É complicado comparar qualquer obra do regime militar com as feitas em períodos democráticos. Pretende-se passar, primeiro, uma supremacia de competência, dizer que a disciplina militar trazia realizações sem corrupção, sem falhas, etc. Vamos ao estudo de mais esse caso de "flexão da verdade".
A barragem de Sobradinho, no Rio São Francisco, tem 12,5 km de extensão. Na sua construção alagou várias cidades ("adeus Remanso, Casa Nova, Sento Sé, adeus Pilão arcado vem o rio te engolir" - Sobradinho - Sá, Rodrix & Guarabira). E o povo foi-se embora com medo de se afogar, diz a música.
Com tudo sob censura e as organizações sociais reprimidas, não teve Relatório de Impacto Ambiental, não teve cuidados especiais com os atingidos pela barragem, as desapropriações foram feitas sem possibilidade de resistência, dispensas de licitações, dinheiro a rodo sem controle de TCU, CGU, nem tinha Ministério Público ou bispo fazendo greve de fome contra a obra. Se fosse feita hoje dificilmente seria executada, basta ver a dificuldade de Belo Monte, Jirau e Santo Antõnio. Itaipu jamais seria feita nas condições de hoje.
Na época da construção de Sobradinho havia uma relação carnal entre grandes empreiteiras e governos militares. Grandes obras, grandes recursos, controle zero. Ponte Rio-Niterói, Transamazônica e outras grandes obras correndo ao arrepio do controle social. E as empreiteiras tinham know-how.
A transposição do São Francisco para irrigar bacias temporárias é um projeto que se arrasta desde o Império. Mário Andreazza, ministro do Interior da ditadura Médici, chegou a tomar algumas providências de projeto mas o assunto morreu. Assim também foi nos anos FHC.
Lula em 2003 mandou fazer projetos para serem submetidos aos estudos de impacto ambiental. Somente em 2007, quase ao final do seu primeiro mandato, Lula mandou o Exército começar as obras em um dos trechos. Por várias vezes ações judiciais pararam as obras, que eram feitas por empreiteiras privadas passando por licitações, tendo como parceiros governos estaduais, companhias de água, etc. Não são, portanto, 12 anos de obras, mas até aqui apenas sete. São 700 km de canais em concreto passando por terras desapropriadas, locais de difícil provimento de materiais, solos variáveis, etc. Há grandes estações de bombeamento, barragens, uma obra colossal.
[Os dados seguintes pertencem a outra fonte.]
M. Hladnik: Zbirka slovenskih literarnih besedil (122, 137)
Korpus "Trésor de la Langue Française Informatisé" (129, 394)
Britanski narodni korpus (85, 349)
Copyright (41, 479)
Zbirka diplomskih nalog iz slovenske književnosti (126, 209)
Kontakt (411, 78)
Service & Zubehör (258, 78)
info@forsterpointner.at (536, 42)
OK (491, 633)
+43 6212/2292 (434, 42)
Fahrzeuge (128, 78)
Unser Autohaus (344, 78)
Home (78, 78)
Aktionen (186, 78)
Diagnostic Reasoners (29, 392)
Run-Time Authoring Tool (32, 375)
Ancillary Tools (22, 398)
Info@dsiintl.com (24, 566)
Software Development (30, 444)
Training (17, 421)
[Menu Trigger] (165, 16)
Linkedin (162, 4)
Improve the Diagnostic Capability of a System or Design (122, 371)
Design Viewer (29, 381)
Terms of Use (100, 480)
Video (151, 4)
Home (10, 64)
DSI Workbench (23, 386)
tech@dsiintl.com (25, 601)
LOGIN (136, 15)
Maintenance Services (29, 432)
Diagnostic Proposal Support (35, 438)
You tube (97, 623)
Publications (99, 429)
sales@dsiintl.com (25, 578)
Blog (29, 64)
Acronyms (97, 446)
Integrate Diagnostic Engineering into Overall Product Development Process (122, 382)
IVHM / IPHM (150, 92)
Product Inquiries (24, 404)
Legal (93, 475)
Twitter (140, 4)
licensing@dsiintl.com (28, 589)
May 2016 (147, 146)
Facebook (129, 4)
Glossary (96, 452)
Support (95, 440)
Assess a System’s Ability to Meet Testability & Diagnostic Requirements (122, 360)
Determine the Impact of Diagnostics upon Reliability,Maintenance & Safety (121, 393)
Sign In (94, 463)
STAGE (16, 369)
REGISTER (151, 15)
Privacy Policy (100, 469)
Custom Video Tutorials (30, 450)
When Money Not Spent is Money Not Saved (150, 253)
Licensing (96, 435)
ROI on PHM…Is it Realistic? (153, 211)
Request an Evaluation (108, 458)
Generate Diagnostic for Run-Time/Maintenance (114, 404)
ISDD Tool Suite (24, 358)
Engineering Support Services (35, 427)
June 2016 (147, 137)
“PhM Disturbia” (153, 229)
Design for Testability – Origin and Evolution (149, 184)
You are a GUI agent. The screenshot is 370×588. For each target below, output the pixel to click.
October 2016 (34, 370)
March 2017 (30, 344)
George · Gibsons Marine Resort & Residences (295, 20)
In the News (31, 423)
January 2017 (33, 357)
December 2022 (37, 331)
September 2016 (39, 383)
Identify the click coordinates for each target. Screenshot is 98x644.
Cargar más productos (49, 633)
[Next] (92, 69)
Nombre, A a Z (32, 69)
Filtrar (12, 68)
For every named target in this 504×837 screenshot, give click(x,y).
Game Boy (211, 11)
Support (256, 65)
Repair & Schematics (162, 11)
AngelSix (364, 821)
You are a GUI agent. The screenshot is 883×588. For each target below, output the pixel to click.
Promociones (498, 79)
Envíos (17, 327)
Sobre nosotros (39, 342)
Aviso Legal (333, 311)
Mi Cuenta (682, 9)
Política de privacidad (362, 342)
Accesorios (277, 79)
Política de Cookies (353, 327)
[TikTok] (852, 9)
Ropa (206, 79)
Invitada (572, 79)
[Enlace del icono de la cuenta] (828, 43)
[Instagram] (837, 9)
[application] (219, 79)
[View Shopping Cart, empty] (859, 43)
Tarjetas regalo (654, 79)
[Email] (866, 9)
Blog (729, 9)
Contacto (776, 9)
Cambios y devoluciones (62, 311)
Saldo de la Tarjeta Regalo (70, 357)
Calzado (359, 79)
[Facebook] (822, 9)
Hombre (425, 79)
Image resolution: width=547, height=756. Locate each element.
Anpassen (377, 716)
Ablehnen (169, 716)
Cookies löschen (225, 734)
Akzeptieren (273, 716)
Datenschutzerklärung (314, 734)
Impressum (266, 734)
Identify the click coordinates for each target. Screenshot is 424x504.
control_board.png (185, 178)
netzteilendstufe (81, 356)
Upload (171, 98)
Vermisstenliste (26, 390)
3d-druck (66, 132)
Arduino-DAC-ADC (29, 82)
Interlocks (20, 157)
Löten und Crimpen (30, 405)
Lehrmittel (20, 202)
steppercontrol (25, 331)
Transposição não é uma simples barragem como Sobradinho. |
O combate político à transposição uniu governadores de alguns estados a plantadores de soja irrigada, coronéis da política da seca, ONGs, religiosos manipulados, que fizeram guerrilha no Ministério Público para barrar a obra. No circuito entraram o TCU e CGU investigando e encontrando superfaturamentos. Até no trecho tocado pelo Exército. Obras paradas, acertos burocráticos, novas licitações. Atualmente está tudo em obras e a previsão é de conclusão em 2015.
Coloca-se fotos de trechos onde houve ruptura de fundo de canal ou desbarrancamento para "provar" que a obra está mal feita. Isso acontece porque ainda não circula água. É como piscina vazia: acaba rachando porque suas paredes e fundo estão sujeitas às pressões do barranco. E obra hidráulica só tem um jeito de fazer correr água: quando fica pronta toda ela, por isso alguns trechos ainda terão problemas até a conclusão. Para acompanhar o andamento das obras e ver fotos do que está feito há o site http://www.integracao.gov.br/pt/web/guest/projeto-sao-francisco1
Não dá, portanto, para comparar obras feitas sob o tacão de uma ditadura onde não havia debates com a sociedade e outras feitas dentro de legislação rigorosa de acompanhamento de gastos com a sociedade se mobilizando contra. E 700 km não são 12,5km. Terminar uma obra dessas em 8 anos com tudo contra é um feito histórico. Vai ficar pronta, a água vai rolar e 12 milhões de pessoas mais alguns milhões de cabeças de gado em 390 municípios saciarão a sede. No mais, é livre a choradeira.